Kosten der Strafverteidigung

Kein Abzug bei vorsätzlicher Tat


Kosten eines Zivilprozesses sind grundsätzlich als außergewöhnliche Belastungen abzugsfähig. Anders sieht es jedoch bei den Verteidigungskosten aus, die wegen einer vorsätzlich begangenen Tat enstanden sind.

Wegen Untreue verklagt

Ein wegen Beihilfe zur Untreue rechtskräftig Verurteilter kann nun den Ansatz seiner Anwaltskosten in der Steuererklärung vergessen: Weder als Betriebsausgaben, noch als Werbungskosten oder außergewöhnliche Belastungen kann der Mann die Kosten von der Steuer absetzen. Das entschieden nun die Richter des Bundesfinanzhofes (Aktenzeichen IX R 5/12).

Der Fall

Der Kläger war wegen Beihilfe zur Untreue zu einer Freiheitsstrafe von drei Jahren und neun Monaten verurteilt worden. Er soll für den Kauf und die Renovierung eines Hotels gedachte Gelder privat verwendet haben. Auch soll er ein für das Hotel gedachtes Darlehen über 1,5 Millionen Euro rechtswidrig für persönliche Zwecke ausgegeben haben.

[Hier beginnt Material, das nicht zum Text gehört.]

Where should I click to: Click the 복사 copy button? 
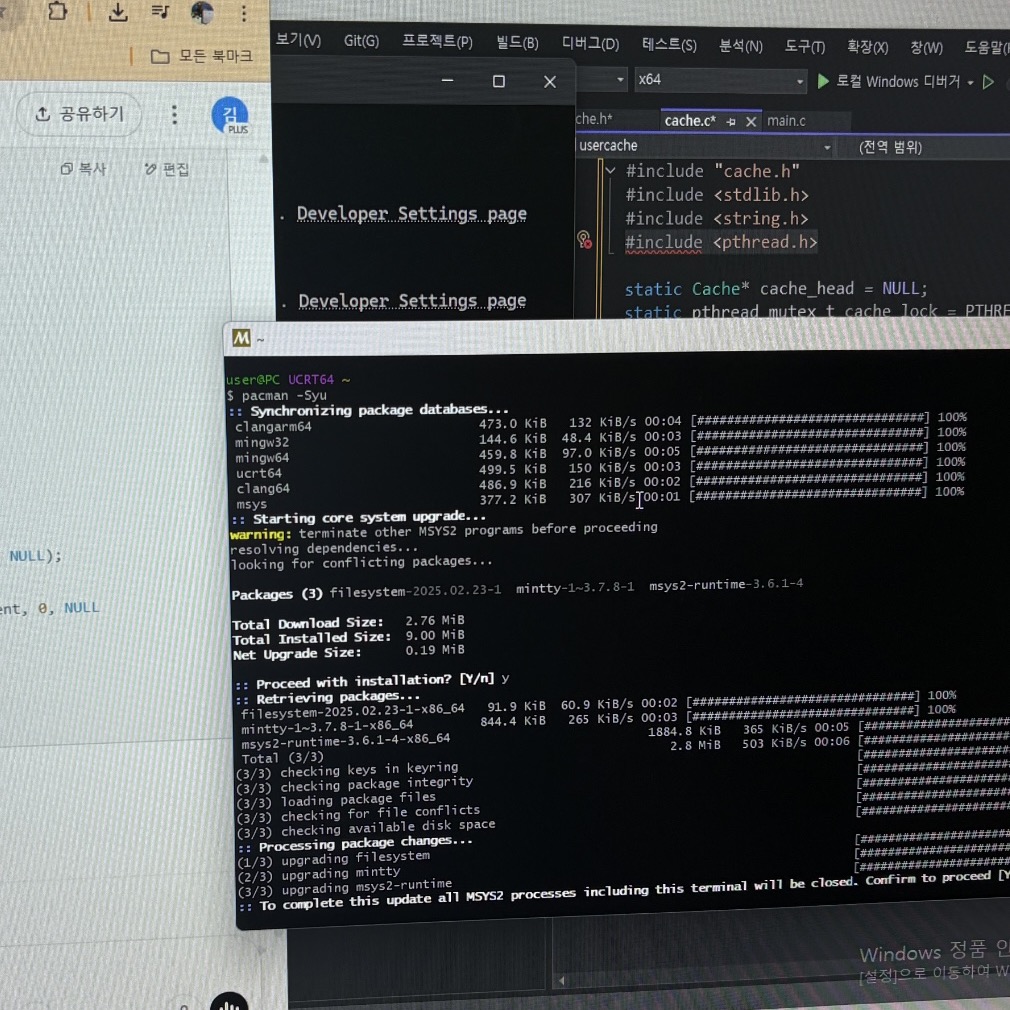point(83,169)
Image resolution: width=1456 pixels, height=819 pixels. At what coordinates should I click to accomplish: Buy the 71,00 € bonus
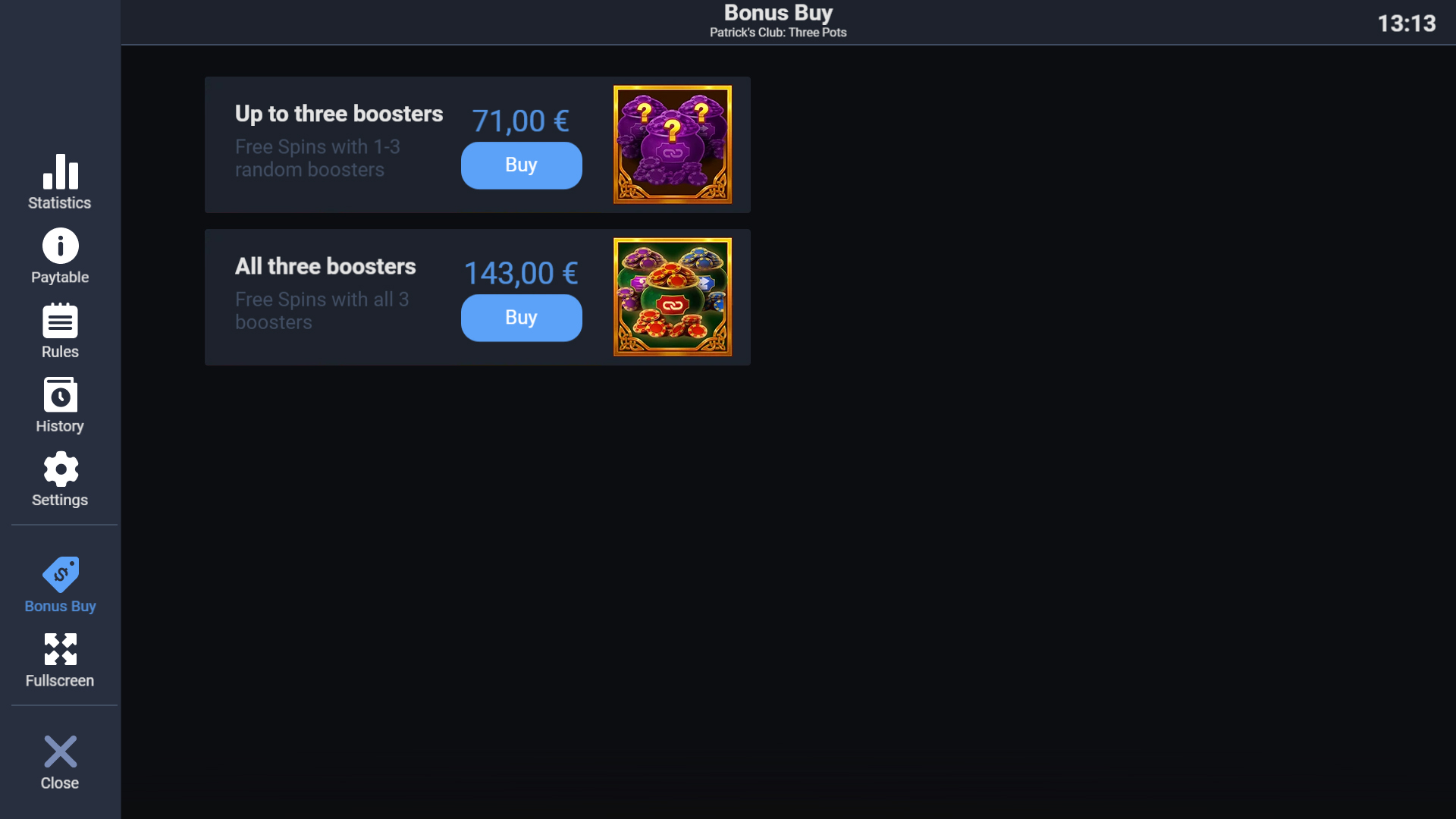(x=522, y=165)
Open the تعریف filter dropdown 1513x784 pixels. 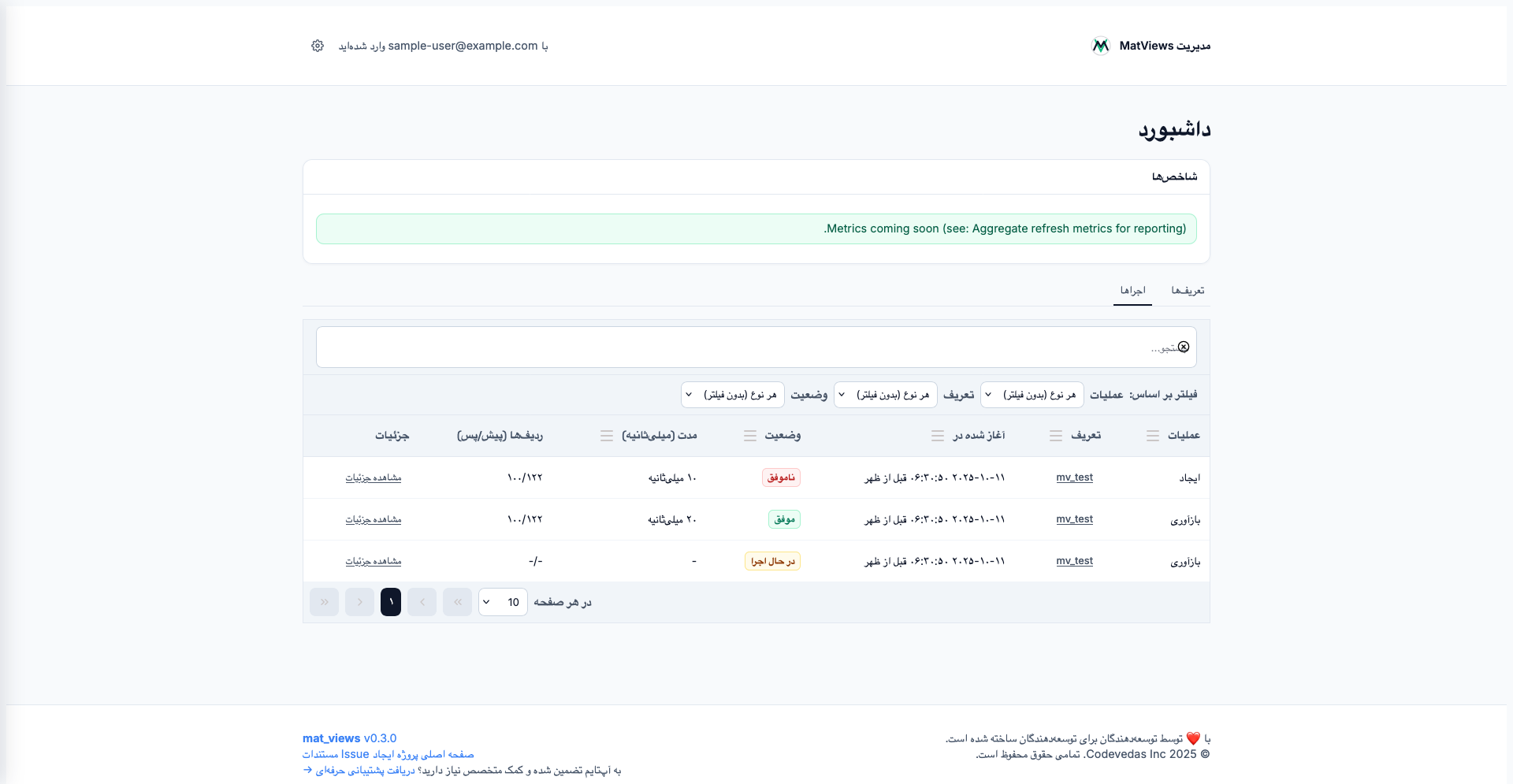click(x=885, y=395)
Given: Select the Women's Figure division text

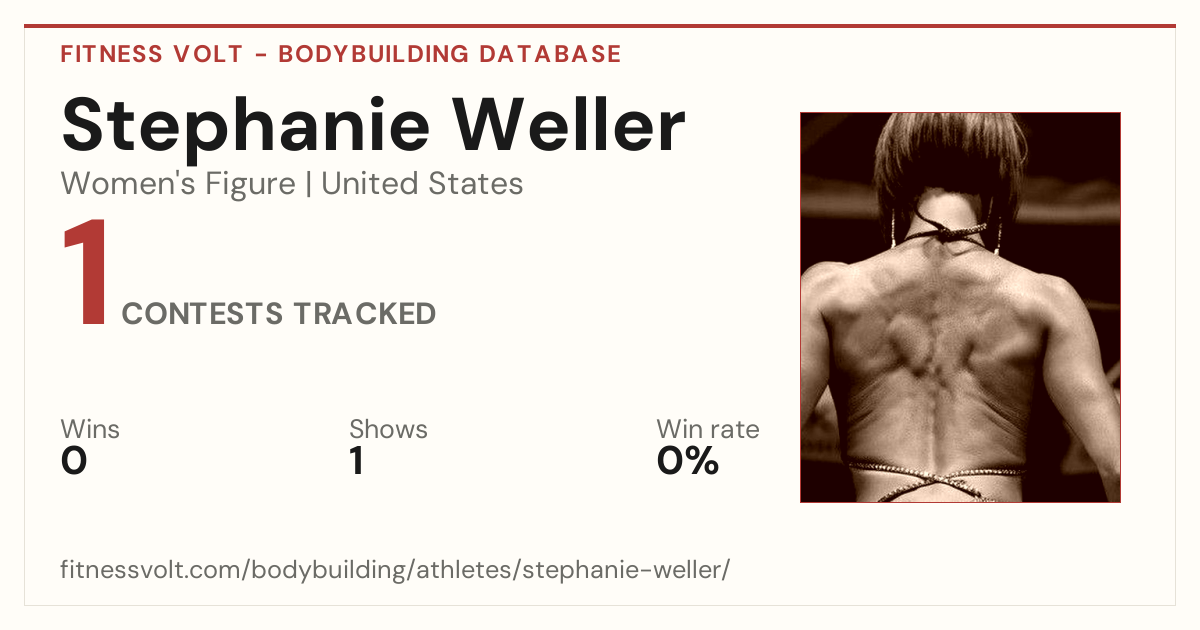Looking at the screenshot, I should tap(178, 184).
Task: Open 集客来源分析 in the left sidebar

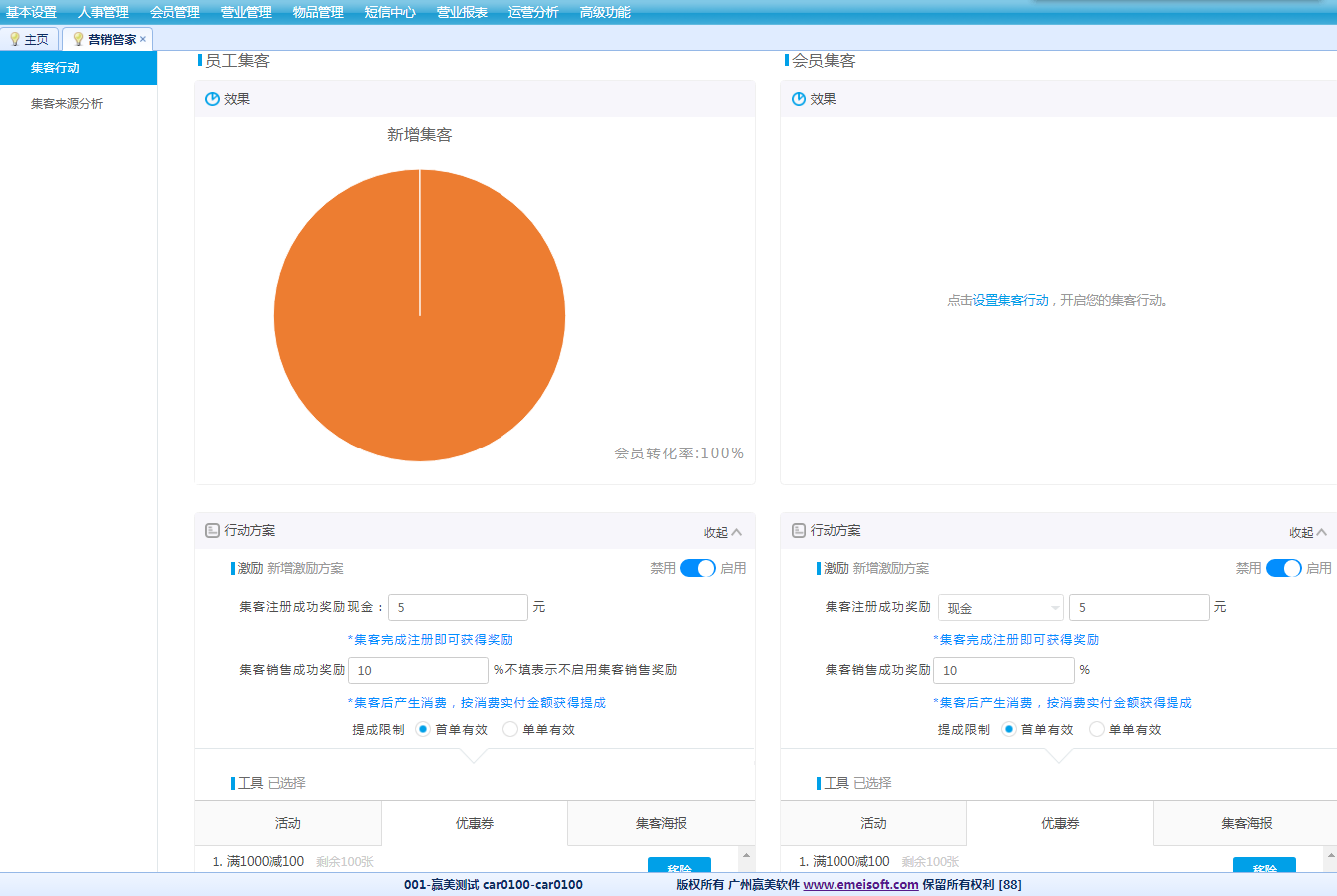Action: tap(67, 103)
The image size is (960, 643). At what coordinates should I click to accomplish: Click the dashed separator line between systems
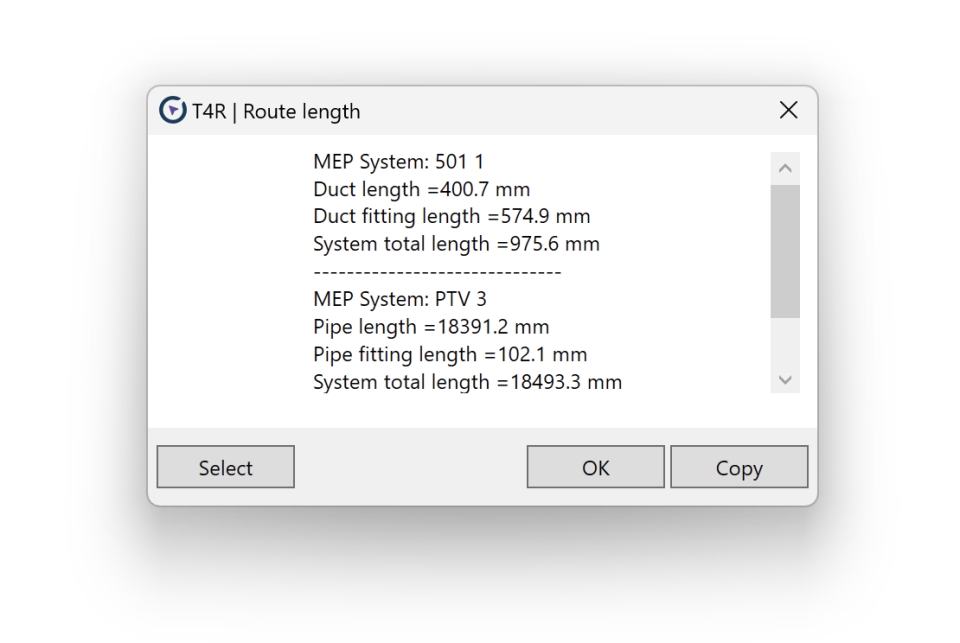(437, 271)
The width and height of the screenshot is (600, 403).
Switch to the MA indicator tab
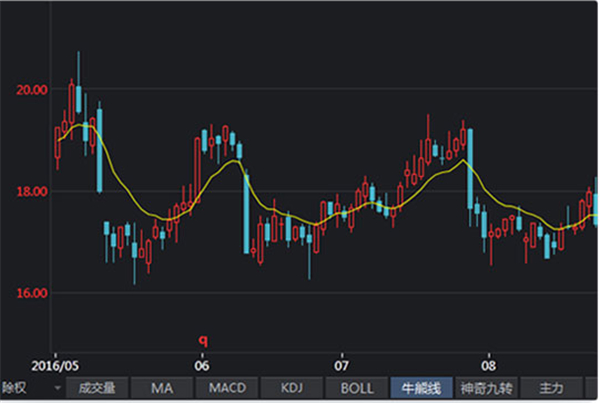coord(162,387)
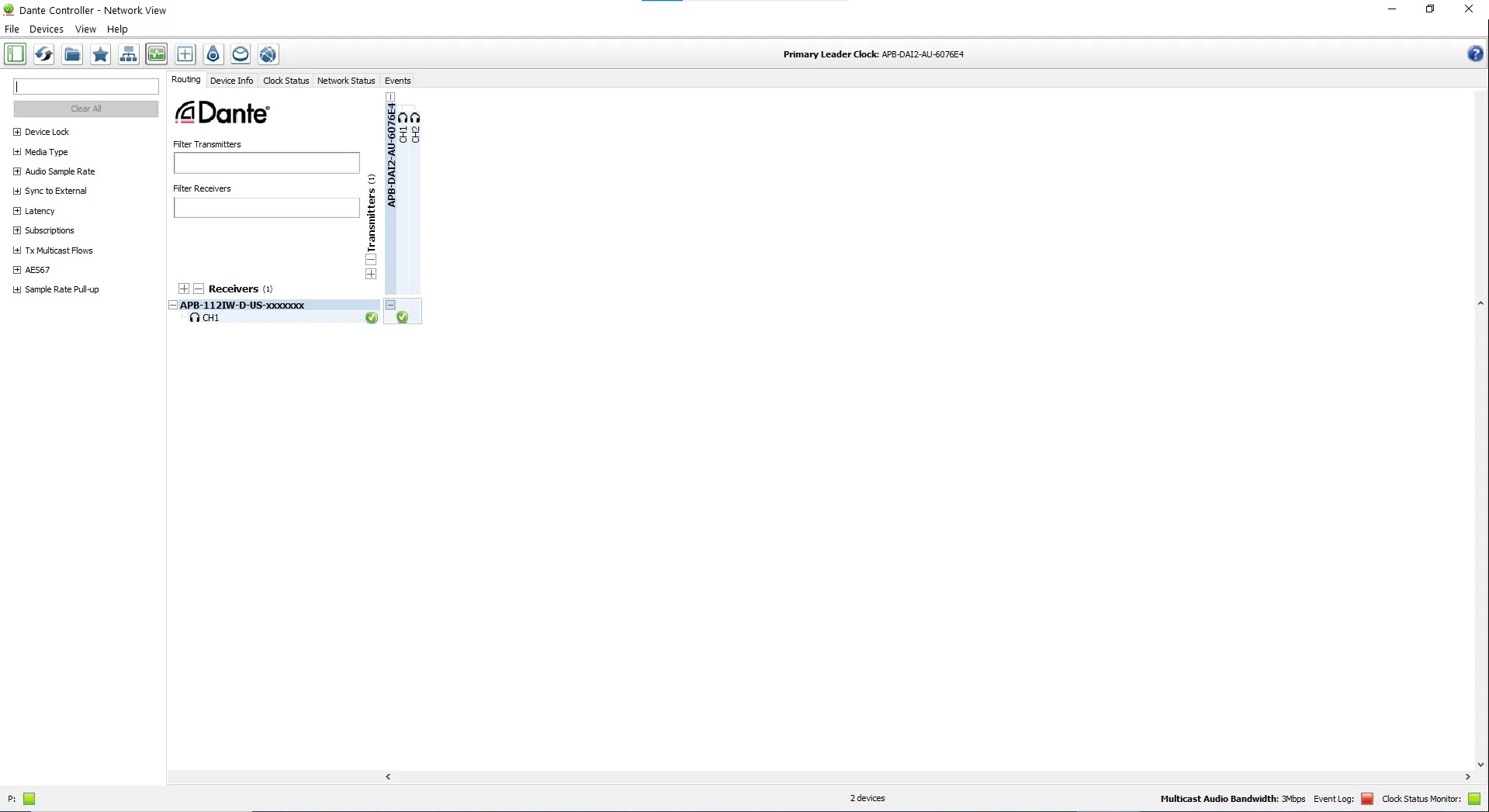Viewport: 1489px width, 812px height.
Task: Open the Devices menu
Action: [47, 29]
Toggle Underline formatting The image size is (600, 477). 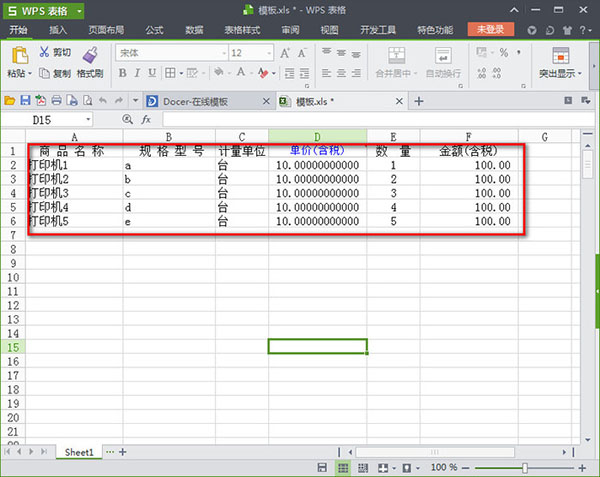154,73
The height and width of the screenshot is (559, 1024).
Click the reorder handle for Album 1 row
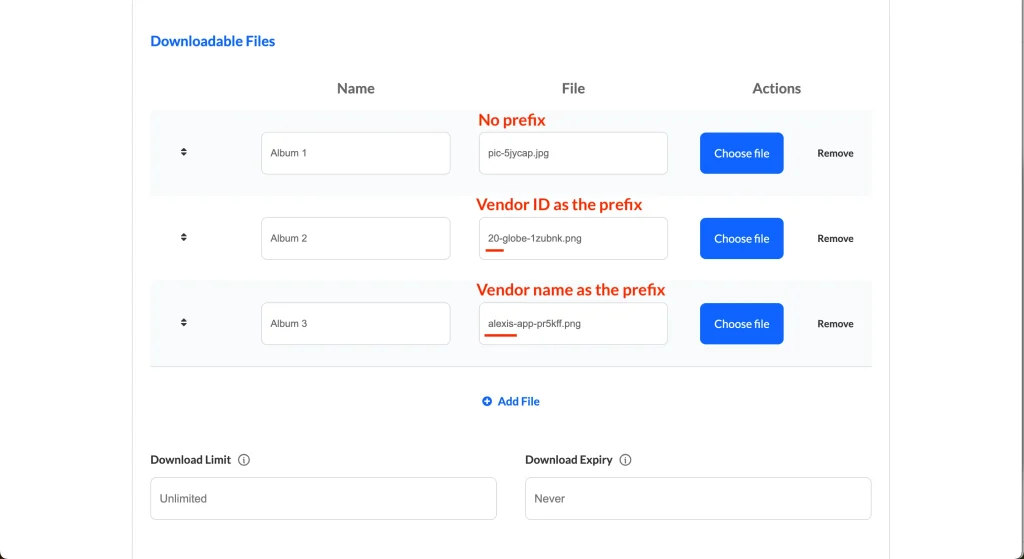[x=184, y=152]
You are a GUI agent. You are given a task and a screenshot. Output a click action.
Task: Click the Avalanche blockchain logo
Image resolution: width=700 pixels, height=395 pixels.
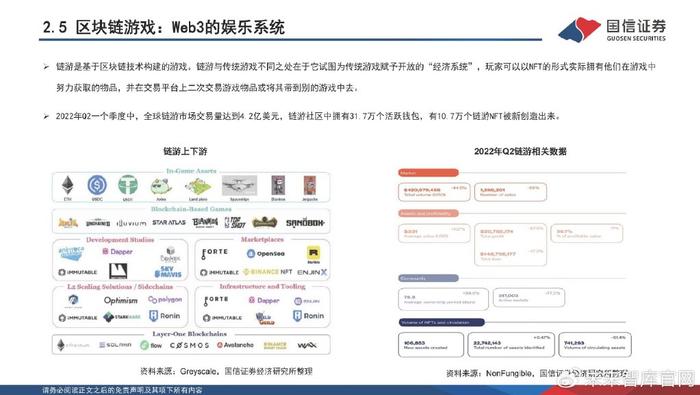tap(235, 345)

Weder Betriebsausgaben noch Werbungskosten

Die für die Strafverteidigung entstandenen Anwaltskosten von rund 210.000 Euro wollte der Verurteilte steuermindernd geltend machen – und zögerte nicht, diese sowohl als Betriebsausgaben, als auch als Werbungskosten und außergewöhnliche Belastungen anzusetzen. Doch der Kostenabzug wurde ihm in allen Fällen von Finanzamt und Finanzgericht verwehrt: Die Tat könne nicht eindeutig der beruflichen oder sonstigen steuerbaren Spähre zugeordnet werden.

Straftat ist vermeidbar

Auch der Abzug als außergewöhnliche Belastung wurde verneint. Diesem Urteil stehe auch nicht die neuere Rechtsprechung des Bundesfinanzhofes entgegen. Demnach ergibt die Unausweichlichkeit von Prozesskosten daraus, dass der Steuerpflichtige zur Durchsetzung seines Rechts den Rechtsweg bestreiten muss. Im aktuellen Fall fehle es nämlich gerade an genau dieser Unausweichlichkeit: Eine Straftat ist vermeidbar.